Phone: (302) 831-6977
FAX: (302) 831-1033
E-Mail: dcarson@udel.edu
Web Site: http://www.udel.edu/bio/people/faculty/dcarson.html

Education
Post-Doctoral, John Hopkins University School of Medicine
Ph.D., Microbiology; Temple University, 1979
B.S., Biology; University of Pennsylvania, 1975

Research Interests:
Our lab is examining the expression and function of cell surface components that participate in and regulate cellular interactions in developing embryos and various tumor cell models. Following fertilization, embryos develop to a stage at which they acquire the ability to bind to and invade uterine tissue. This development reflects an increase in the expression of embryonic adhesion-promoting molecules. One class of embryonic adhesion-promoting molecules is heparan sulfate proteoglycans. Studies in both mouse and human model systems indicate that proteoglycans and novel cell surface proteoglycan-binding proteins support embryo-uterine interactions at early stages of embryo attachment. Expression of both the proteoglycans and their binding proteins persists through placental development and plays an important role on cartilage development. Similar proteoglycan-dependent interactions occur in a variety of tumor cell lines, including those of breast, melanoma and prostate.

A novel proteoglycan-binding protein (HIP) is expressed in a number of normal and malignant adult epithelia where it is proposed to play a similar proteoglycan-binding role. Structure-function and genetic approaches are used to understand the exact function of HIP and proteoglycans in implantation as well as in the physiology of adult tissues.
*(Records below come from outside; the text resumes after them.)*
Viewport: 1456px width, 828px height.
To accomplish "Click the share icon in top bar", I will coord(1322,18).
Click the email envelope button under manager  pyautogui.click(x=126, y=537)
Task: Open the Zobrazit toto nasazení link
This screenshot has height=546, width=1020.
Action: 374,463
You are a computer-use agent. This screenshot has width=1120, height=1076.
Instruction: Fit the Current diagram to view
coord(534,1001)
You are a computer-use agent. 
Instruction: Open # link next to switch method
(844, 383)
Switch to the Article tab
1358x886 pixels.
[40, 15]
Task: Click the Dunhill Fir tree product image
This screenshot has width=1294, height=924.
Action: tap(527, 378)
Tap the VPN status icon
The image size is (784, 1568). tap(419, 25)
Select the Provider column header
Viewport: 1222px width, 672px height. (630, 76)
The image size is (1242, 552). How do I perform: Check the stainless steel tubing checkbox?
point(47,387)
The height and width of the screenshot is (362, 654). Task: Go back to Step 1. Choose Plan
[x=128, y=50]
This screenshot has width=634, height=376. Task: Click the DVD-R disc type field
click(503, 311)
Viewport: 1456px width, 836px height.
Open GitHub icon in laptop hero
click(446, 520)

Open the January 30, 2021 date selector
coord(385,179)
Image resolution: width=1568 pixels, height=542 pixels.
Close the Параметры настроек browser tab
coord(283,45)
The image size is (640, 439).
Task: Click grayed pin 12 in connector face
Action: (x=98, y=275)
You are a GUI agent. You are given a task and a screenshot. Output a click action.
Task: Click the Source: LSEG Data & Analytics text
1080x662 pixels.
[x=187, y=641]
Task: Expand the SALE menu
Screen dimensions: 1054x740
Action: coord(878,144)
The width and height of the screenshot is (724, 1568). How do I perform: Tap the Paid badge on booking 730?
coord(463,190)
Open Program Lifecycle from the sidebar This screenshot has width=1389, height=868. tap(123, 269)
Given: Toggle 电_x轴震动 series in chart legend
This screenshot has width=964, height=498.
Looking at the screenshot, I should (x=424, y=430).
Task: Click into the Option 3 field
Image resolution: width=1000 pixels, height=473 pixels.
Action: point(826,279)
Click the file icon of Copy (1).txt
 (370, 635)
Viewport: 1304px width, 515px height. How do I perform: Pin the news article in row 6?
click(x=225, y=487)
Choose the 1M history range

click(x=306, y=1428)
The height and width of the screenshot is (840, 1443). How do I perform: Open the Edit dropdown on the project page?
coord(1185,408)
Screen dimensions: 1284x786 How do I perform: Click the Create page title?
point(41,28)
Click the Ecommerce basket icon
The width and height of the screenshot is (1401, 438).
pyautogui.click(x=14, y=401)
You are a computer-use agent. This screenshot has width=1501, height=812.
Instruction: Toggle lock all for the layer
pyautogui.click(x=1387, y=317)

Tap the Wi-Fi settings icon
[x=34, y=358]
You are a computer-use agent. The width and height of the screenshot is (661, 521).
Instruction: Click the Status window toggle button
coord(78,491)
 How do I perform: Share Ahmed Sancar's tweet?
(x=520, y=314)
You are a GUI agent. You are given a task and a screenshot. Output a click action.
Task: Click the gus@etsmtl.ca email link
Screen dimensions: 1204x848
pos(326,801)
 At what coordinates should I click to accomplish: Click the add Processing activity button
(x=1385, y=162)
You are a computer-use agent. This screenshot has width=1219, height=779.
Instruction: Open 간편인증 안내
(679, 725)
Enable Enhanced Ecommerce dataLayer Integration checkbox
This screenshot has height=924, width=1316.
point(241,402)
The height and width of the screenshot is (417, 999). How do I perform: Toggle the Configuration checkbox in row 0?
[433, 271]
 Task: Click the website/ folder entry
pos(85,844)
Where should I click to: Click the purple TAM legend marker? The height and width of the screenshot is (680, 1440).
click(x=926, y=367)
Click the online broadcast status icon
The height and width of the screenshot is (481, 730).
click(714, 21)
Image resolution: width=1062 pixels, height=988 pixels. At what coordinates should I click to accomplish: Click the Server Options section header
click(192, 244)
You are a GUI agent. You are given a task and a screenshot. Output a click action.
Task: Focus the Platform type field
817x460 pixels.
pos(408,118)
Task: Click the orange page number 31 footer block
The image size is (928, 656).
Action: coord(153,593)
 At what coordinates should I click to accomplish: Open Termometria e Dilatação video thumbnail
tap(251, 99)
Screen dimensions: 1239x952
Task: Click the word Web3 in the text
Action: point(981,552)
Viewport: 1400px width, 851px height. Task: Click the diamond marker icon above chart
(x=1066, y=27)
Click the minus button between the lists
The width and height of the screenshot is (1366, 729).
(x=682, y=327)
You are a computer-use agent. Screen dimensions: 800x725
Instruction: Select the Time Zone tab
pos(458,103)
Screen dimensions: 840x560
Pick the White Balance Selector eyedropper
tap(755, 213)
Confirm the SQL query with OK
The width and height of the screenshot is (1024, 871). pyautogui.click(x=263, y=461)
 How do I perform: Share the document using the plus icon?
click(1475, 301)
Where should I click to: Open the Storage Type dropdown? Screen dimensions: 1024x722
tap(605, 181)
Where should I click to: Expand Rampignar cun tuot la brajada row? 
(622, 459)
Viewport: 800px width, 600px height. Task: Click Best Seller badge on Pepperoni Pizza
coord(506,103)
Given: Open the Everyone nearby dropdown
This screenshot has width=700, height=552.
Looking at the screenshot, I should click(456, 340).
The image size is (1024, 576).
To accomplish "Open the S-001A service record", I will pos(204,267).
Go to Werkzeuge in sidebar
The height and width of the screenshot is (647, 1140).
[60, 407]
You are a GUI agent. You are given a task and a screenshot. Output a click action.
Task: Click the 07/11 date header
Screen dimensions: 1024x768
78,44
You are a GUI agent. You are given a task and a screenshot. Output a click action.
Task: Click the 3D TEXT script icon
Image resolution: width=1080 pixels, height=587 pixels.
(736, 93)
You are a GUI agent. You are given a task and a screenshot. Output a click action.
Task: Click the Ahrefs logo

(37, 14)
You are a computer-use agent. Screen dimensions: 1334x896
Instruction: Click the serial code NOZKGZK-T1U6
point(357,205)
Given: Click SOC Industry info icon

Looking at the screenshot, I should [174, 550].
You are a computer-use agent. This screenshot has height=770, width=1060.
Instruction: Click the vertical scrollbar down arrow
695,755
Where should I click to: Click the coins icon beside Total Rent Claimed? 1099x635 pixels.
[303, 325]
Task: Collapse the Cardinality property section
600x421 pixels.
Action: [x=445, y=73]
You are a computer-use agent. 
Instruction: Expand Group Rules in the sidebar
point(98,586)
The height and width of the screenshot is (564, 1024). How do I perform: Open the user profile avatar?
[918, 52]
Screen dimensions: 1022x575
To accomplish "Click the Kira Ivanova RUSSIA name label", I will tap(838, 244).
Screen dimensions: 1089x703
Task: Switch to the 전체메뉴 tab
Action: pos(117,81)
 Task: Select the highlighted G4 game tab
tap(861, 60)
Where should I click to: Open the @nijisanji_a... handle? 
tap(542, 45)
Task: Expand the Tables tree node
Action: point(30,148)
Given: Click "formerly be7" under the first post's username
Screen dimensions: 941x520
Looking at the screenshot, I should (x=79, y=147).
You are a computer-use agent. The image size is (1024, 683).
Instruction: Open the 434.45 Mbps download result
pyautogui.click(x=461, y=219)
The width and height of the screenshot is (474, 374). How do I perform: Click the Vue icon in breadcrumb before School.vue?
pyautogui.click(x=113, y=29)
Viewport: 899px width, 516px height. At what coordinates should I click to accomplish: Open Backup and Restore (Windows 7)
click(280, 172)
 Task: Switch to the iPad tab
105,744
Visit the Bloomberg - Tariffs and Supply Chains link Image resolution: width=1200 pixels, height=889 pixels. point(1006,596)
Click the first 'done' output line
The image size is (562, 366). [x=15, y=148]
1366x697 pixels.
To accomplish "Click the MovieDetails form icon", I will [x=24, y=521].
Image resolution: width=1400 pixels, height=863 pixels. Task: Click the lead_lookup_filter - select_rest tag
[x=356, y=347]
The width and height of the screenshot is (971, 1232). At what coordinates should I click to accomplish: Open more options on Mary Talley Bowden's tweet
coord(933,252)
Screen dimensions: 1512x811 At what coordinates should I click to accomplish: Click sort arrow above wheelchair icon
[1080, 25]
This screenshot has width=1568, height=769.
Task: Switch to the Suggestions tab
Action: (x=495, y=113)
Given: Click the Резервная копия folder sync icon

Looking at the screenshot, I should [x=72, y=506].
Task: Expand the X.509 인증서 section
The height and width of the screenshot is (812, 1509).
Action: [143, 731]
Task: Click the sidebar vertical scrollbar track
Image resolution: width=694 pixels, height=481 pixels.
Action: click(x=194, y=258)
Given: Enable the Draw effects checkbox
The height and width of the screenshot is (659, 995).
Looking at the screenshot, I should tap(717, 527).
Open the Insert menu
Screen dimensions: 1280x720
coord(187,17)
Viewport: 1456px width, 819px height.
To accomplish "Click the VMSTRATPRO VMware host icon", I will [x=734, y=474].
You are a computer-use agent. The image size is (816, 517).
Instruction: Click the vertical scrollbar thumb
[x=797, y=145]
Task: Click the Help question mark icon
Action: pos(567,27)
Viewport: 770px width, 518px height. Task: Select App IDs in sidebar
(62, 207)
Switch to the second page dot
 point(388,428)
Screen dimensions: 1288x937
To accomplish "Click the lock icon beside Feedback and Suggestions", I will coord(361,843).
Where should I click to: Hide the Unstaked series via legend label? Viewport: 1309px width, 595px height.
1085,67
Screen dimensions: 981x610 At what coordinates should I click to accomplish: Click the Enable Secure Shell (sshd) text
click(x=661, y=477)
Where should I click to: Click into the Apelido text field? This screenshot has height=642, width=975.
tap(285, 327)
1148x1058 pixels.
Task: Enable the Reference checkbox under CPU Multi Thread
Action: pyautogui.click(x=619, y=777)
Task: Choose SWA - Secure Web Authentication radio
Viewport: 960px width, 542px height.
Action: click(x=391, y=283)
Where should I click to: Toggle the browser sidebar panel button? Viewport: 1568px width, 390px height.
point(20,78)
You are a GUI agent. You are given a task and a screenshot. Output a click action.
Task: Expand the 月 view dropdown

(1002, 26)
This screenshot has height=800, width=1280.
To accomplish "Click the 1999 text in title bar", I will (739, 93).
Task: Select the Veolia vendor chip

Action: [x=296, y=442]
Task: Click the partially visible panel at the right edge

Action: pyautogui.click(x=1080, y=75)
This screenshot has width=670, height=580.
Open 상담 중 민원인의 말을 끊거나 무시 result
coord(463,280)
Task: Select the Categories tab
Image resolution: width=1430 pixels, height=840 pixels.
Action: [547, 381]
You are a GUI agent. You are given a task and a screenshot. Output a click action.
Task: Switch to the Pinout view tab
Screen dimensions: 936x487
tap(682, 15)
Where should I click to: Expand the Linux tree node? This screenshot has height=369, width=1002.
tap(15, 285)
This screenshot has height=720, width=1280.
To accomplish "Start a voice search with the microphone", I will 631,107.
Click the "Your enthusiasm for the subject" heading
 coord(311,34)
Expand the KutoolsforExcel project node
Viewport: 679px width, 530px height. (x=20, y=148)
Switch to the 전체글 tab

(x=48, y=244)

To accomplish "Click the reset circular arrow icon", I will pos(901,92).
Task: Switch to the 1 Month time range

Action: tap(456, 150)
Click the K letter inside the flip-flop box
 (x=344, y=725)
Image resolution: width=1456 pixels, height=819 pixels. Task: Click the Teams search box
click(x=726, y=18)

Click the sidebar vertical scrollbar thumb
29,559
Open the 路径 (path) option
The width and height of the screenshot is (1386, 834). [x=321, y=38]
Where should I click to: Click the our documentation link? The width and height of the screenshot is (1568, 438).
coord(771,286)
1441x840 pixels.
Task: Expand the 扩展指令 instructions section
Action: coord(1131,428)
A second class of cell surface molecules, high molecular weight mucin glycoproteins, is expressed by many normal epithelial cells and at particularly high levels in various tumors. One mucin in particular, (MUC1) is proposed to play an antiadhesive role and protect tumor cells from host immune surveillance. MUC1 is abundantly distributed at the apical aspect of the uterine epithelium under most conditions in a number of species, including mice and humans. In mice, MUC1 is markedly down-regulated at both the protein and mRNA level prior to the time of embryo attachment. This response appears to be critical to permit embryo attachment and is mediated by the action of ovarian steroid hormones, certain cytokines, and their receptors. Again, Molecular biological and molecular genetic approaches are used to understand the MUC1 expression in the context of embryo attachment and in breast and prostate cancer models.

Before coming to the University of Delaware in 1998, Dr. Carson was a Professor in the Department of Biochemistry and Molecular Biology at the University of Texas M.D. Anderson Cancer Center in Houston, Texas.